Tuesday, September 16, 2008

The Cat's in the Cradle


(Copyright 2008 by Valentine J. Brkich. First printed in the Aug. 2008 edition of The Point North Magazine, Wexford, Pa.)

Why is it, when you have a baby, that other parents are always spewing negativity at you? After my daughter was born, everyone kept saying, "Get ready, 'cause everything's about to change." And not in a good way, either. Now my daughter is 10 months old and all I hear is, "Enjoy her now ­– while she still likes you. In the blink of an eye she'll be a teenager and she won't want anything to do with you."
Thanks for sharing.

I have to disagree with this reasoning. I don't have to wait for my daughter to become a teenager; she already doesn't want anything to do with me.

For example, she always seems happy to see me when I get home from work. But when I go to pick her up, she immediately starts to squirm and look around for an escape route. Sometimes she just leans over my arms and lets gravity pull her entire 15-pound frame towards the ground. Apparently, she'd rather freefall the 5 or so feet to the hardwood floor rather than let me hold her. I can't say I blame her, though. I wouldn't like it either if some scruffy-faced giant scooped me up and slobbered all over me.

If you think about it, throughout your entire life you're trying to get away from somebody. Like when you go to Grandma's house for the holidays and the whole family is there and your Aunt Agnes corners you, grabs you by the cheeks and plants a big fat wet one on you. If you're lucky, you manage to fake a smile and squirm away with just a little lipstick on your face.

Or how about when you're at the office and that annoying guy from Accounts Payable corners you at the coffee machine and goes on and on and on about some "smokin' hot chick" he met at the bar last night who was "so into him," but she was with all her annoying friends and so he didn't get a chance to get her phone number, which is okay, though, because he's not really looking for any kind of relationship right now anyway. Ugh.
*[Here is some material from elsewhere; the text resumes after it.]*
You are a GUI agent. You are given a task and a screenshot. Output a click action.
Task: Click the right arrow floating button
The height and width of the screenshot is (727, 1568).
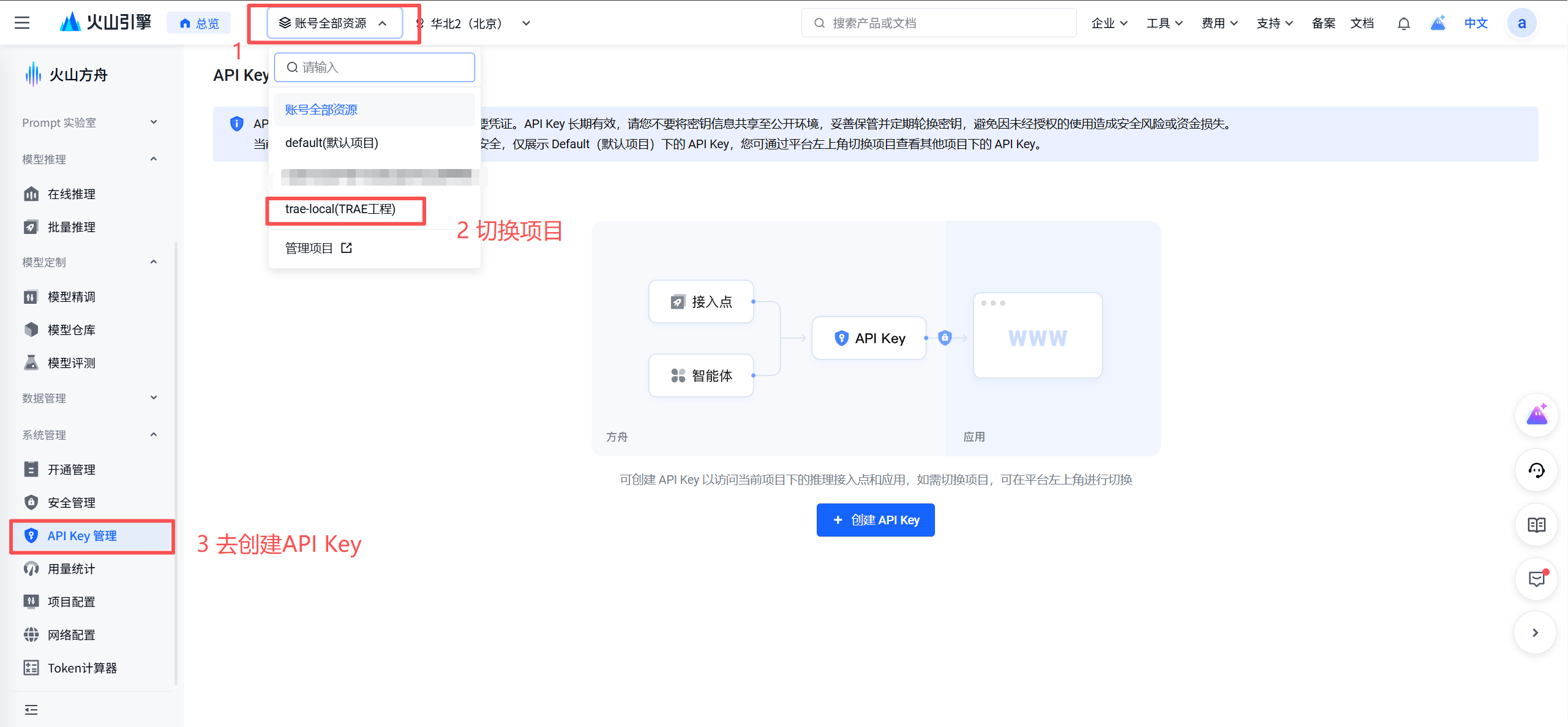(x=1535, y=633)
I guess it's inevitable that one day my daughter won't be as available to me as she is now. But you don't have to tell me that I should enjoy these times – times when my daughter is still a baby and unable to talk or walk and couldn't care less that there's a shoe sale at the mall or that she really, really, REALLY needs a new pair of strappy sandals and would like to borrow the car and that if I don't let her borrow it she'll just get a ride to the mall with her new super-cute boyfriend on his super-fast crotch-rocket motorcycle that he bought with his college savings and on which he plans to ride out to Hollywood to become a famous rock star, which, by the way, he will totally be someday.

No. You don't have to tell me that. Right now I'm just enjoying every little smile, every little giggle, and every little moment of this oh-so-precious time. Besides, she can try to escape all she wants. I'm bigger, stronger, and I'm not letting go.